US judge Sheila Abdus-Salaam, the first black woman to serve in New York’s highest court, has been found dead in the city’s Hudson River.

The 65-year-old is also widely reported to have been the country’s first female Muslim judge.

New York police said they pulled her from the water and pronounced her dead on Wednesday after being alerted by an emergency call.

Her husband had reported her missing, police said.

Judge Abdus-Salaam’s family identified her and a post-mortem examination will determine the cause of death, New York police say.

The body was fully clothed and showed no signs of trauma, they added.

‘Trailblazing’

Her husband told police she had not been heard from since Tuesday morning.

Justice Abdus-Salaam, born in 1952 in Washington DC, was appointed to the New York Court of Appeals by Governor Andrew Cuomo in 2013.

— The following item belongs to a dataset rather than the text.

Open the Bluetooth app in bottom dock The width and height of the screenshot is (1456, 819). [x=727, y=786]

“Justice Sheila Abdus-Salaam was a trailblazing jurist whose life in public service was in pursuit of a more fair and more just New York for all,” Mr Cuomo said in a statement.

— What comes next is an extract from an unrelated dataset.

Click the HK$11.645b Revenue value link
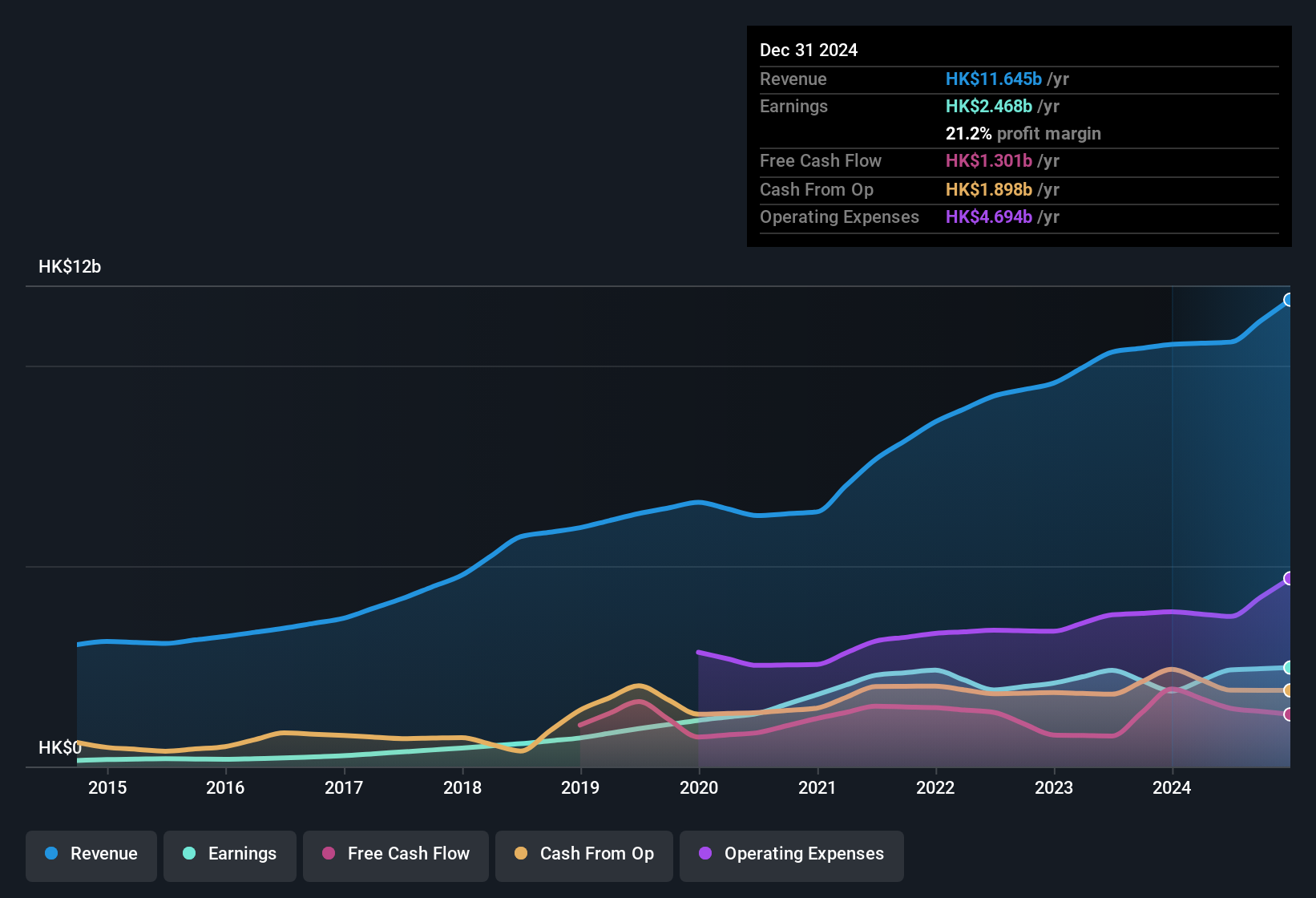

New York Attorney General Eric Schneiderman called her death “an enormous loss for New York, our judiciary, and all who knew, respected and loved her”.

He described her in a statement as a “thoughtful, thorough and fair jurist”.

A graduate of New York’s Columbia Law School, she started her legal career working for low-income people in Brooklyn and later served as a New York state assistant attorney general.

Justice Abdus-Salaam is identified in the Princeton Encyclopaedia of American Political History as the first female Muslim to serve as a US judge.